Inca Cgil Genova diventa sede d’esame per la certificazione linguistica A2 dedicata agli stranieri

Il patronato sostiene l’integrazione con un progetto che unisce lingua, diritti e cittadinanza

Un saldatore dal Bangladesh, una ginecologa ucraina in attesa del riconoscimento dei titoli, un manovale ecuadoriano alla ricerca di un lavoro: sono alcuni dei protagonisti della prima sessione d’esame per il conseguimento della certificazione linguistica di livello A2 che si è tenuta ieri nella sede della Camera del lavoro di Genova, organizzata dal Patronato Inca Cgil, ora ufficialmente sede d’esame nell’ambito della convenzione stipulata tra Inca nazionale e Università Roma Tre.
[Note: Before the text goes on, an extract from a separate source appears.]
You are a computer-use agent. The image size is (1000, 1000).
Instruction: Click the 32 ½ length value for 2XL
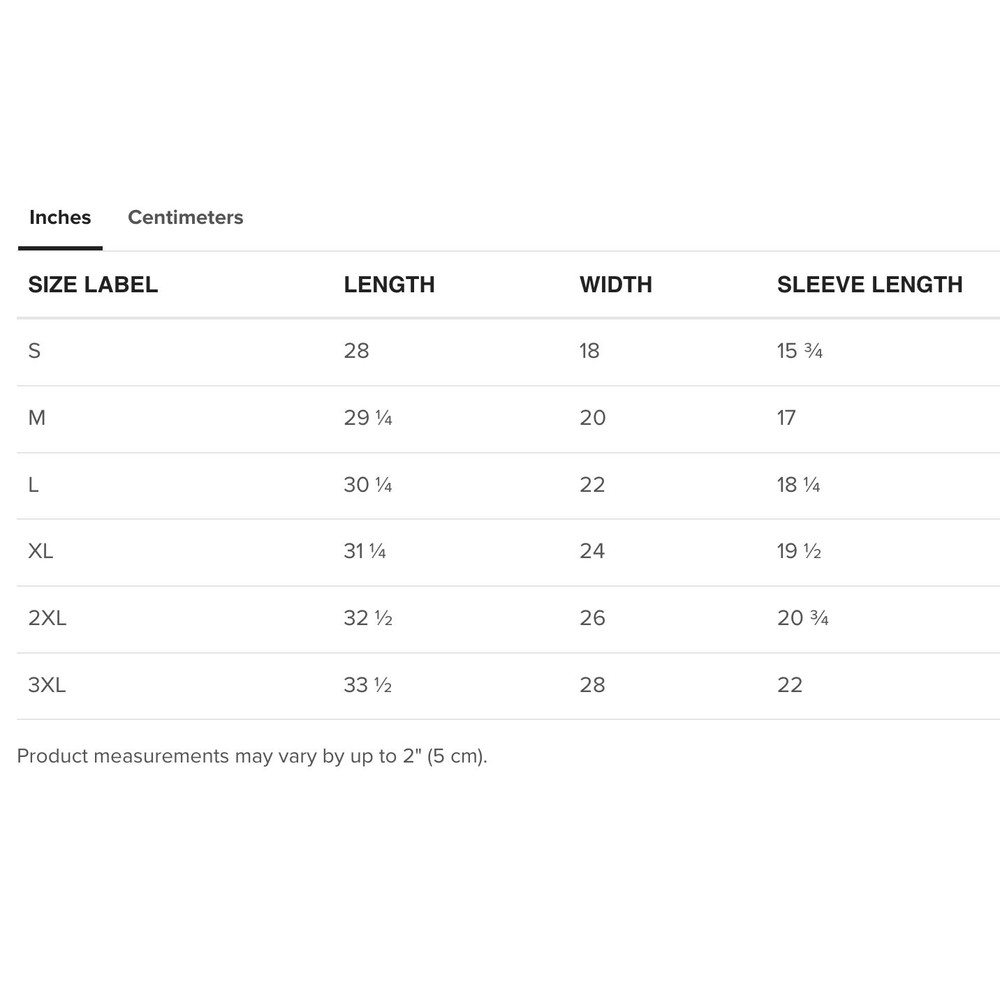coord(367,618)
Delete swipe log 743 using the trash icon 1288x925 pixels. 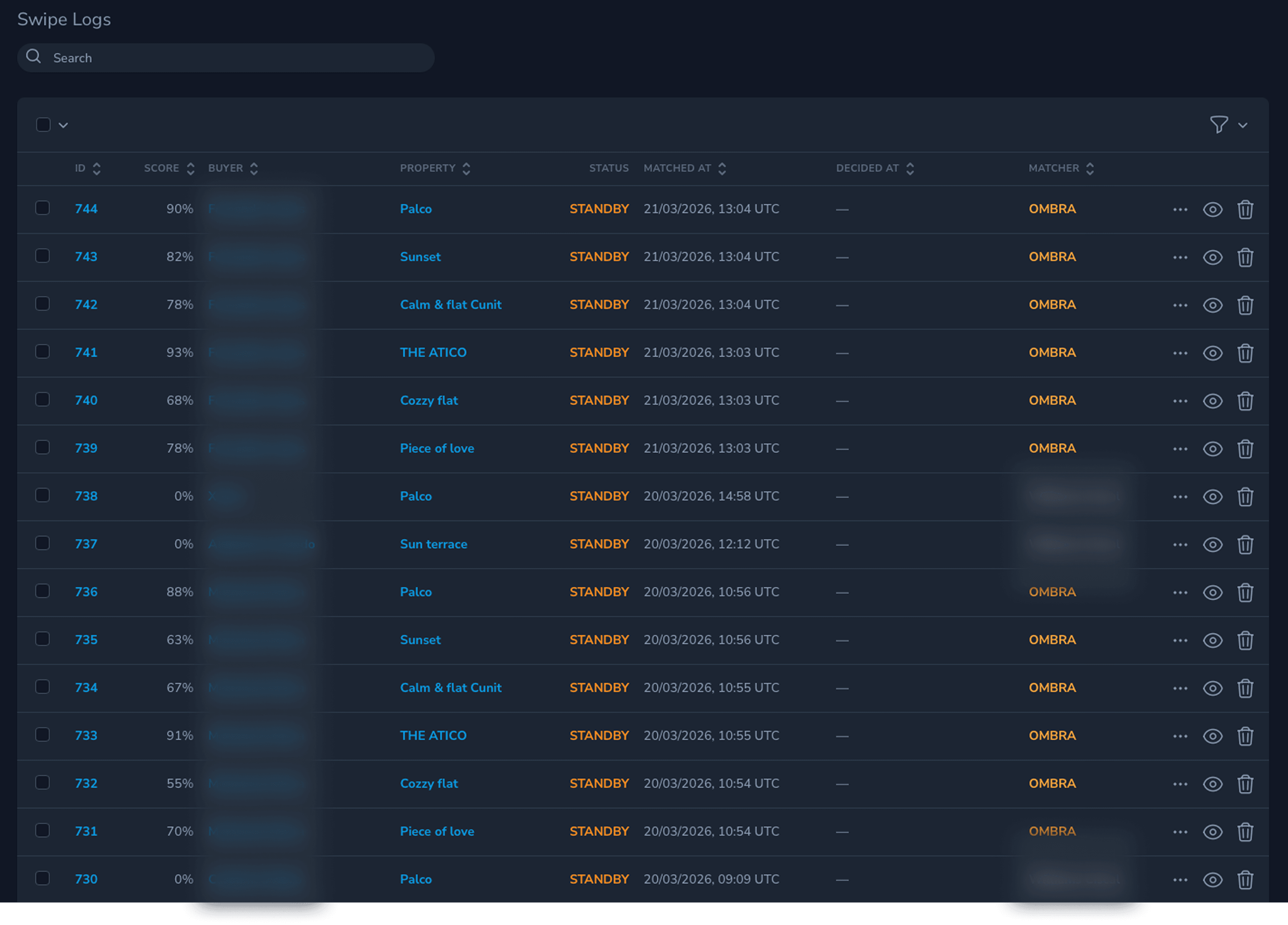pyautogui.click(x=1245, y=257)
Un progetto che nasce per favorire l’inclusione sociale e l’accesso ai diritti fondamentali, come sottolinea Marco Paini, direttore di Inca Genova:
«Per noi è un modo per dare continuità all’attività di tutela dei diritti che mettiamo in campo ogni giorno. Essere diventati sede d’esame significa contribuire attivamente all’integrazione e alla cittadinanza delle persone straniere».
La certificazione linguistica A2 è infatti uno strumento indispensabile per molti cittadini stranieri: consente l’accesso alla cittadinanza, migliora le opportunità lavorative e consolida le basi per una vera integrazione nel tessuto sociale italiano.
La prima sessione ha visto la partecipazione di una decina di candidati, tutti in possesso di permesso di soggiorno regolare, che hanno affrontato prove di comprensione del testo, produzione scritta, interazione e produzione orale. Le valutazioni saranno effettuate nei prossimi giorni direttamente dall’Università Roma Tre.
Alla guida del progetto per Inca Genova ci sono Marco Paini e Alessia Luongo, operatrice del patronato e insegnante di italiano L2:
«Siamo contenti di contribuire attivamente ai percorsi di cittadinanza» – dichiara Luongo – «La parola d’ordine che ci guida è l’accoglienza per tutte le lavoratrici e i lavoratori».
La certificazione A2 è solo uno dei tasselli con cui il Patronato Inca intende affiancare le persone straniere in un percorso di autodeterminazione, cittadinanza e pieno inserimento nella società. Un progetto concreto che mette al centro la lingua come ponte tra diritti e dignità.